Or I might decide that the Christian Tradition is flawed in only this case -- a dubious proposition, it calls the entire Tradition into re-evaluation -- and if I make an exception, then perhaps I can call up a more compassionate example than the previous paragraph. Although killing is considered morally wrong, killing in self-defense is acceptable. Appealing to self-defense is seductive, I admit, but it is flawed. It presumes the unborn child is an attacker and it presumes that the attack is likely to be successful.

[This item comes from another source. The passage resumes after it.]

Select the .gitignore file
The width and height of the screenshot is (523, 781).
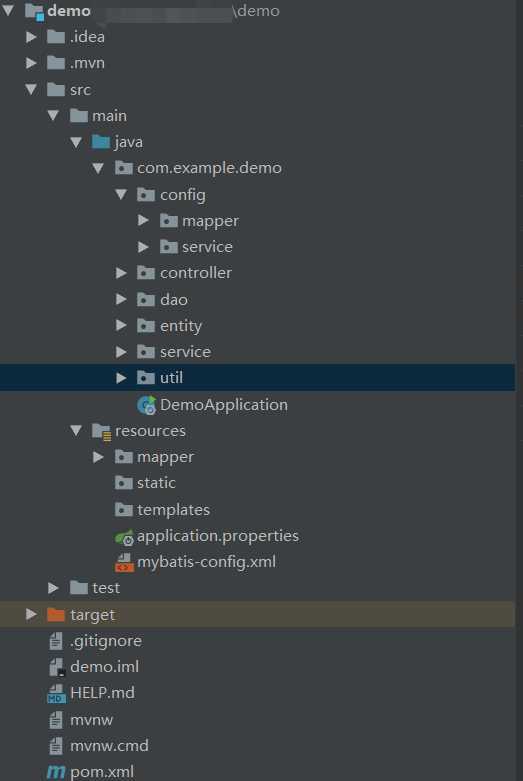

And here's the salient point. It pits mother against child as much as it pits four thousand against four thousand on Tarsus IV. It's easy to miss the subtle point I'm making here and I rely on Evangelium Vitae cover the nuance:

There is an even more profound aspect which needs to be emphasized: freedom negates and destroys itself, and becomes a factor leading to the destruction of others, when it no longer recognizes and respects its essential link with the truth. When freedom, out of a desire to emancipate itself from all forms of tradition and authority, shuts out even the most obvious evidence of an objective and universal truth, which is the foundation of personal and social life, then the person ends up by no longer taking as the sole and indisputable point of reference for his own choices the truth about good and evil, but only his subjective and changeable opinion or, indeed, his selfish interest and whim.

This view of freedom leads to a serious distortion of life in society. If the promotion of the self is understood in terms of absolute autonomy, people inevitably reach the point of rejecting one another. Everyone else is considered an enemy from whom one has to defend oneself. Thus society becomes a mass of individuals placed side by side, but without any mutual bonds. Each one wishes to assert himself independently of the other and in fact intends to make his own interests prevail. Still, in the face of other people's analogous interests, some kind of compromise must be found, if one wants a society in which the maximum possible freedom is guaranteed to each individual. In this way, any reference to common values and to a truth absolutely binding on everyone is lost, and social life ventures on to the shifting sands of complete relativism. At that point, everything is negotiable, everything is open to bargaining: even the first of the fundamental rights, the right to life.

Thus brother is pitted against brother. Much as the poor are pitted against rich, the stronger (the mother) is pitted against the weaker (the unborn). It is three wolves and a lamb voting on what's for lunch. It is might makes right. And it appears after all, that the excuse of "self-defense" is really a utilitarian argument (a wolf in sheep's clothing). "Some had to die that others might live."

The social bonds disappear once the weak become legitimate targets. The compact is broken. Democracy becomes a mob, and gives way to authoritarianism.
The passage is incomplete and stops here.